I’m currently evaluating a virtualized x86 routeros and trying to set up a connection to my ISP, which requires a pppoe connection over a VLAN.
So, starting with the simplest configuration (ether1 is a real Intel I210 NIC connected via PCI-passthrough):
# jan/01/2022 19:56:49 by RouterOS 7.2rc1
#
/interface vlan
add interface=ether1 name=vlan1 vlan-id=40
/interface wireless security-profiles
set [ find default=yes ] supplicant-identity=MikroTik
/port
set 0 name=serial0
/ip cloud
set update-time=no
After that I’m doing
/interface/pppoe-client/scan vlan1
and sniffing ether1 locally, as well as monitoring a mirrored port on the switch. In the local capture I see PADI requests sent over the VLAN, but no response. In the capture from the switch there’s absolutely nothing.
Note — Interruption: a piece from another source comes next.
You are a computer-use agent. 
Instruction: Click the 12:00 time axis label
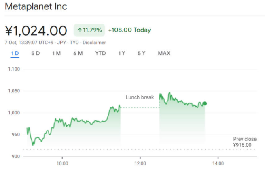pos(140,163)
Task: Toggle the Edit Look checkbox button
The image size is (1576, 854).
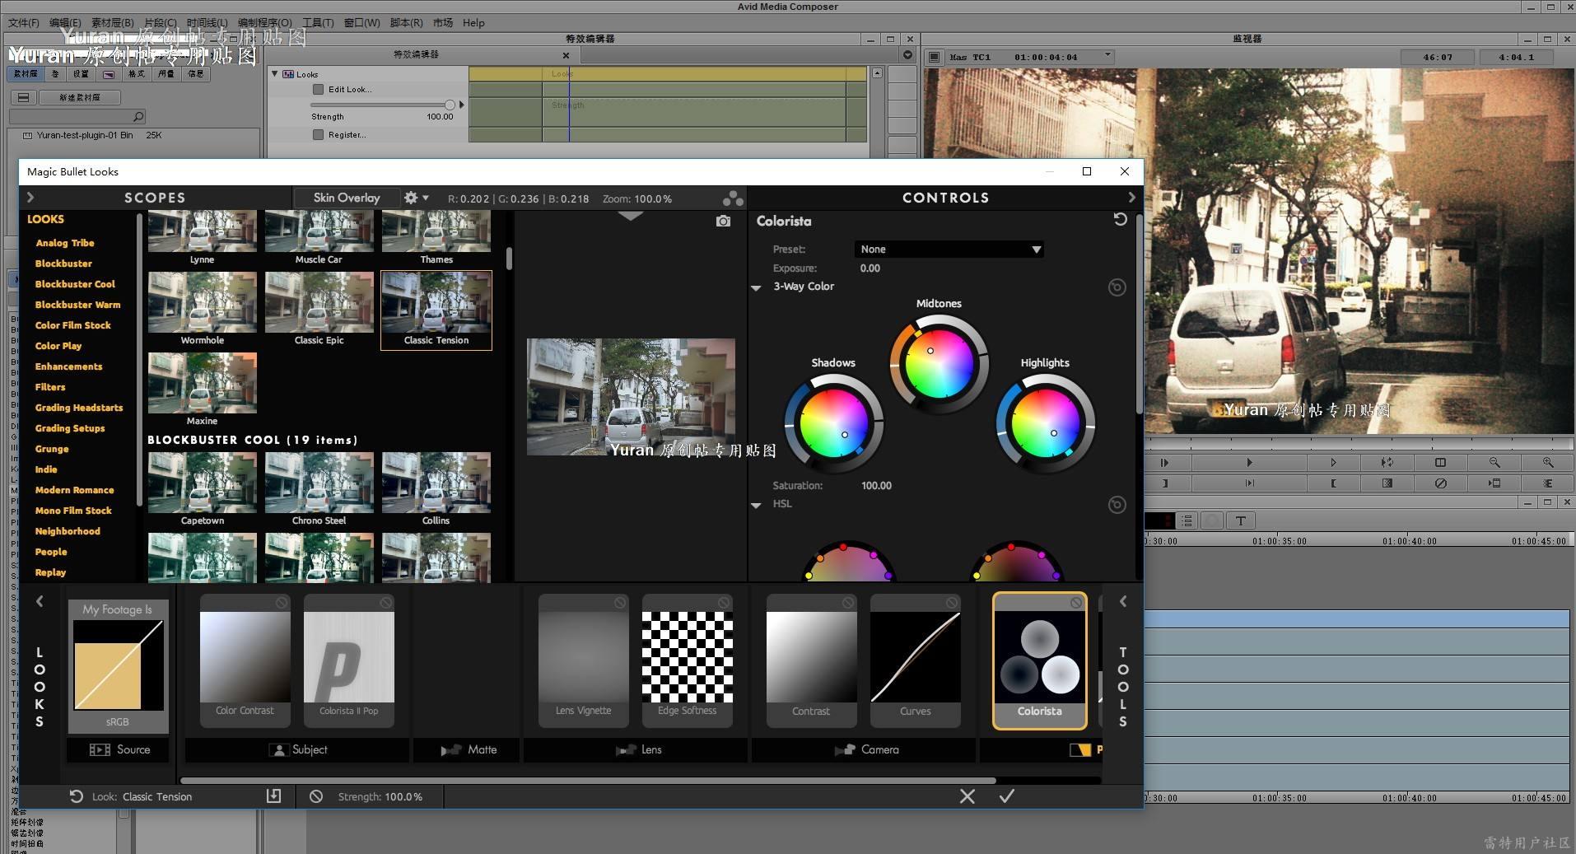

OK, instead of a simple VLAN let’s try a bridge VLAN filtering config:
/interface bridge
add name=bridge1 pvid=40 vlan-filtering=yes
/interface bridge port
add bridge=bridge1 interface=ether1
/interface bridge vlan
add bridge=bridge1 tagged=ether1 vlan-ids=40
/interface/pppoe-client/scan bridge1
works perfectly and shows responses, which are visible in the both captures as well.
Let’s try a configuration with a tagged vlan on the bridge interface:
/interface bridge
add name=bridge1 vlan-filtering=yes
/interface vlan
add interface=bridge1 name=vlan2 vlan-id=40
/interface bridge port
add bridge=bridge1 interface=ether1
/interface bridge vlan
add bridge=bridge1 tagged=ether1,bridge1 vlan-ids=40
Trying
/interface/pppoe-client/scan vlan2
, doesn’t work, same as the first config: requests are visible in the local capture, but not visible on the switch.
So, why untagged bridge VLAN filtering works, but nothing else does? I need to set up multiple VLANs, so the working config with the untagged bridge is not an option.